PASSAGE PROVIDED
************

1. Russia’s all-inclusive diplomacy over Syria
Moscow's diplomatic moves to kick-start the process of political settlement inside Syria and over Syria, launched by Syrian President Bashar al-Assad’s visit to Moscow on Oct. 22, seem to be paying off. In the wake of the talks in Vienna and days after Assad was welcomed in the Kremlin, the ad hoc quartet comprised of the United States, Russia, Saudi Arabia and Turkey has inched forward. Washington has not ruled out broadening the format of talks by adding Iran, the lord protector of Bashar al-Assad, and the archenemy of the Sunni axis nations.
What’s more, Moscow, which until the last month had kept a low profile in the conflict, has stolen the show for the moment by bringing more and more regional actors into the picture.
Moscow has spearheaded the idea of holding parliamentary and presidential elections in the war-torn country, which have remained unreported in the pro-government Syrian media, as a Moscow-based expert on the Arab world revealed to Troika Report. It has also declared its readiness to engage with the Western-backed Free Syrian Army rebels.

************

TASKS AND EXERCISES
**1)** Return the section of the passage on Russia's Syria diplomacy starting at "What’s more, Moscow, which" and ending at "into the picture.", word for word.
**2)** In the passage on Russia's Syria diplomacy, which four countries make up the ad hoc quartet?

[Collected data entries]
************

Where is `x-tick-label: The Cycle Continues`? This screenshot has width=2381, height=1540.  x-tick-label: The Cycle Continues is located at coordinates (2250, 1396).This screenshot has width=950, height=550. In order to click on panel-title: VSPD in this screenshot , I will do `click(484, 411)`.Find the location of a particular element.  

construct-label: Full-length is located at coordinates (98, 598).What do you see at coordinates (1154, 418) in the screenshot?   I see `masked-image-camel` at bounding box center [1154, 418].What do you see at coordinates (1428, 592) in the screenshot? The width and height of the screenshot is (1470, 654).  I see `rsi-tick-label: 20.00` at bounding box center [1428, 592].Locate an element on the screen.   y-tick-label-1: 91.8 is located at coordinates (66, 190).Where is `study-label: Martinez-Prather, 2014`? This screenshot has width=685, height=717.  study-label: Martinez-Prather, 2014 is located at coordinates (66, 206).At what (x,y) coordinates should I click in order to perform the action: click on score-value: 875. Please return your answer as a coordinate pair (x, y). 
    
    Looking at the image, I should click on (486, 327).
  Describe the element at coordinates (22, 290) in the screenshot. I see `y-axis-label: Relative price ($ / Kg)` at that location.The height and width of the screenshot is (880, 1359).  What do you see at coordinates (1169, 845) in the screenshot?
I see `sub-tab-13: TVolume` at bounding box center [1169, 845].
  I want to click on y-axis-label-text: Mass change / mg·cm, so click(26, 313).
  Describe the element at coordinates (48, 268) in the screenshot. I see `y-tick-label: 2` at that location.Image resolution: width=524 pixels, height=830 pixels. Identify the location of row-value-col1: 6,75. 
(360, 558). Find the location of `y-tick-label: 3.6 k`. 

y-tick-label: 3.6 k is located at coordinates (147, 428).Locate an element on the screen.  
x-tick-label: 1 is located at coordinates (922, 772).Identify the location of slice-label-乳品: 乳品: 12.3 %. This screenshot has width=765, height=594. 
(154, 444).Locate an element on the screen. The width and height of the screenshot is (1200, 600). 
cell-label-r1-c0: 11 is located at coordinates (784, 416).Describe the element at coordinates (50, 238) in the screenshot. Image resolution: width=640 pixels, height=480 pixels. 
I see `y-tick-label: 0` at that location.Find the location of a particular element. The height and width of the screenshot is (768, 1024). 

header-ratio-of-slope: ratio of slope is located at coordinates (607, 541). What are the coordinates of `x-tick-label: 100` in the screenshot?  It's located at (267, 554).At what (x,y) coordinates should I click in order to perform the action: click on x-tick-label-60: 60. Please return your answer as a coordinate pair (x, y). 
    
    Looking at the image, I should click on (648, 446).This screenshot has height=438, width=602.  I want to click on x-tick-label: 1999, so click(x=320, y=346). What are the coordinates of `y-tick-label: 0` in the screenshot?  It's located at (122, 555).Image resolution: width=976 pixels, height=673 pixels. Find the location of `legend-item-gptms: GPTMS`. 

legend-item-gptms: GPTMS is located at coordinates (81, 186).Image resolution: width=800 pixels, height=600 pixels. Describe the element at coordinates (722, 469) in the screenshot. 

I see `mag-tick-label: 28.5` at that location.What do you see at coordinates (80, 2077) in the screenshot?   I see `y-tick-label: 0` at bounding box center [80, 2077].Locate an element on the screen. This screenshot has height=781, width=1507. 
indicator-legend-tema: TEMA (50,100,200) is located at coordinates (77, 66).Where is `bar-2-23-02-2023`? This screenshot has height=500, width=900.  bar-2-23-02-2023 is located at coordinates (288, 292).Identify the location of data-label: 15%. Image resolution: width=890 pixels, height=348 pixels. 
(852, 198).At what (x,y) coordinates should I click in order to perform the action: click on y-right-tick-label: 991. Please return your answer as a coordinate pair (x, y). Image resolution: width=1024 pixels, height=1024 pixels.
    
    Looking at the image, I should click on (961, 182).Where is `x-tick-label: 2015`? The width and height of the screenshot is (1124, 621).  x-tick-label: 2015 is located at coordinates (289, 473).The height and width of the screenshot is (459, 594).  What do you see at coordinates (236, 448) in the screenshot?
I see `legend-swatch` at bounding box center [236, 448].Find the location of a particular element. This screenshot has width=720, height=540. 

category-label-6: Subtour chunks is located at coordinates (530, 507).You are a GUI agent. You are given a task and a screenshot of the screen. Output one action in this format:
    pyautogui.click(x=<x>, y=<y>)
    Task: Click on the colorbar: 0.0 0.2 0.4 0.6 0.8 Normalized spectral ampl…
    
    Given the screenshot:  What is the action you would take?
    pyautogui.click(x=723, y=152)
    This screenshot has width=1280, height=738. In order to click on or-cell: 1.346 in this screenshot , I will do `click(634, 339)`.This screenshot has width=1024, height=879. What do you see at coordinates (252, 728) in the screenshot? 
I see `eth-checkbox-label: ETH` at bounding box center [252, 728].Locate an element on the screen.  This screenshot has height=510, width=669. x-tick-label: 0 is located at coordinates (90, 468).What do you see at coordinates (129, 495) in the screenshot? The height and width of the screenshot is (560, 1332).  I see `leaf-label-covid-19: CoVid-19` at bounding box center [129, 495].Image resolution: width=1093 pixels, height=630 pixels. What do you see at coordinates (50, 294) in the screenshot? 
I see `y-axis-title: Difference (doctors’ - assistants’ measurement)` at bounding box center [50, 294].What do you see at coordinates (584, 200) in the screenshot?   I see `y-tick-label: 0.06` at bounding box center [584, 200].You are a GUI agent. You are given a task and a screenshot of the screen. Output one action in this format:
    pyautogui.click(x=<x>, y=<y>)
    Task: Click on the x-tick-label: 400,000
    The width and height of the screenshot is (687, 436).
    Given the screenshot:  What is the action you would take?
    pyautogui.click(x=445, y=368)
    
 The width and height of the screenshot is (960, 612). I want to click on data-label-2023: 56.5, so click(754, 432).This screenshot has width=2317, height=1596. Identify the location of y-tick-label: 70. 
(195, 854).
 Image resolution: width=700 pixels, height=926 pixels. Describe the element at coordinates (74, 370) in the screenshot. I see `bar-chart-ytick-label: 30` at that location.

************

REPLIES
**1)**
What’s more, Moscow, which until the last month had kept a low profile in the conflict, has stolen the show for the moment by bringing more and more regional actors into the picture.

**2)** The United States, Russia, Saudi Arabia and Turkey.